11/8/05

El último eclipse del siglo XX

Parece que la cosa va de homenajes. Ya dije en su momento que este mes de agosto está lleno de fechas importantes: los cumpleaños de paquete y de mi madre y el día de hoy.

Hoy podría hablar de música. Más que nada porque justo hoy actúan U2 en Madrid-grupo fetiche mío durante muchos años- y podría contar infinidad de anécdotas para poder coger unas entradas durante una fría madrugada en pleno centro de la capital. Pero eso lo haré otro día. Tal vez mañana, una vez que sepa cómo lo hicieron y me queden muñones de tanto comerme las uñas (aunque sinceramente lo dudo pues mi estado de ánimo no está en condiciones).

No. Hablaré de algo mil veces más importante que cualquier grupo de música y que cualquier cosa en este mundo: mi padre.

Justo hoy hace seis años sobre las ocho y poco de la tarde fallecía mi padre en un hospital palentino después de haber luchado contar el cáncer durante dos años y de haber luchado contra viento y marea toda su vida. A estos los ganó. A aquel, nada, vino a derecho y le dijo "ya eres mío".

Compartir 23 años y pico de mi vida con aquel ser único ha sido lo mejor que me ha pasado. Mi padre siempre quiso tener un hijo varón, pero llegué yo y además muy tarde. El padre primerizo rondaba ya la cincuentena. El hecho de que su hijo fuese al final una niña no impidió en absoluto que ambos formáramos equipo de por vida.

En fin que cualquiera diría que iba para fraile. Estudió con los hermanos maristas teniendo como telón, escenario y fondo el precioso convento de San Zoilo en pleno Camino de Santiago. Pero pronto decidió que se gustaba más de mirar faldas que de vestir una triste sotana conventual. Abandonó el seminario y se fue a trabajar a la mina.

La vida era difícil. España acababa de salir de una cruenta guerra civil que se había llevado por delante a mucha gente, entre ellos a dos de sus hermanos (Mariuca y Lolín). Mi padre y su familia pasaron mucha hambre y siempre le gustaba contar, no sin cierta tristeza clavada en sus oscuras pupilas, aquellos años en los que guardaba los mendrugos de pan de la cartilla de racionamiento durante toda la semana para "pegarse la tripada" los domingos. Los Reyes Magos de entonces no venían cargados de juguetes sino de chocolate y nueces. Un día mágico aquel de la Epifanía.

Los pocos años que pasó en la mina encenagaron sus bronquios de por vida. Dejó las profundidades de la madre tierra y se encaramó a las alturas de los andamios. Colgado allí arriba con una camiseta blanca roída, apestado de sudor, se cruzó mi madre -con su zigzagueante cadera- por su camino. Y se dijo a sí mismo que esa moza iba a ser suya. Y lo fue durante algo más de cuarenta años. Felices, añado.

Melómano incorregible, en mi casa siempre hubo música sonando desde por la mañana. Entusiasta absoluto del Jazz Latino pretendía enseñarme a mi a bailar cuando era una enana y no perdía ninguna ocasión para llevar a mi madre al "baile". Hasta con el Tango se atrevió.

Los domingos por la mañana en mi casa se escuchaba a la Filarmónica de RTVE fuese el concierto que fuera y tal vez por la tarde el soniquete mutaba con notas más actuales que salían de un viejo gramófono. Un jovencísimo Miguel Ríos cantando aquel engendro que hizo con la sublime Novena de Beethoven, o más yeyé con los Brincos, los Canarios, los Payos, o grupos Folk -quizá sus favoritos- como Nuestro Pequeño Mundo.
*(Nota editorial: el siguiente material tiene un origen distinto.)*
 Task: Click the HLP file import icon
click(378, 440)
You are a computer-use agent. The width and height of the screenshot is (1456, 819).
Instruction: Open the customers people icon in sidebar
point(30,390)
La lectura fue otra de sus grandes pasiones. Gracias a él yo encontré en los libros formas de vivir y de ser que no hubiera conocido de otra manera. Mientras mi madre se quedaba dando cabezadas en el sofá cuando la televisión escupía aquel Un Dos Tres, mi padre y yo subíamos a la cama, nos poníamos nuestros pijamas y nos acomodábamos cada uno a su lado del colchón con sendos libros. Su gran imaginación le hacía narrarme cada noche una historieta diferente hasta que mis párpados pesaban demasiado como para dejarles arriba prestando atención. Uno de sus cuentos para niños lo presenté en un programa infantil -animada por él que me hizo ilustrarlo- y lo contaron un día de aquellos para regocijo nuestro. Qué pena de vídeo en aquellos primeros 80...

Por todo esto y por mucho más seis años no han conseguido siquiera empezar a llenar el hueco que su ausencia me dejó aquel caluroso 11 de agosto en el cual un asteroide llamado Luna se interpuso entre la Tierra y el Sol como queriendo anunciar que una estrella se iba a apagar al poco rato.

Gracias papá, allá donde estés, gracias.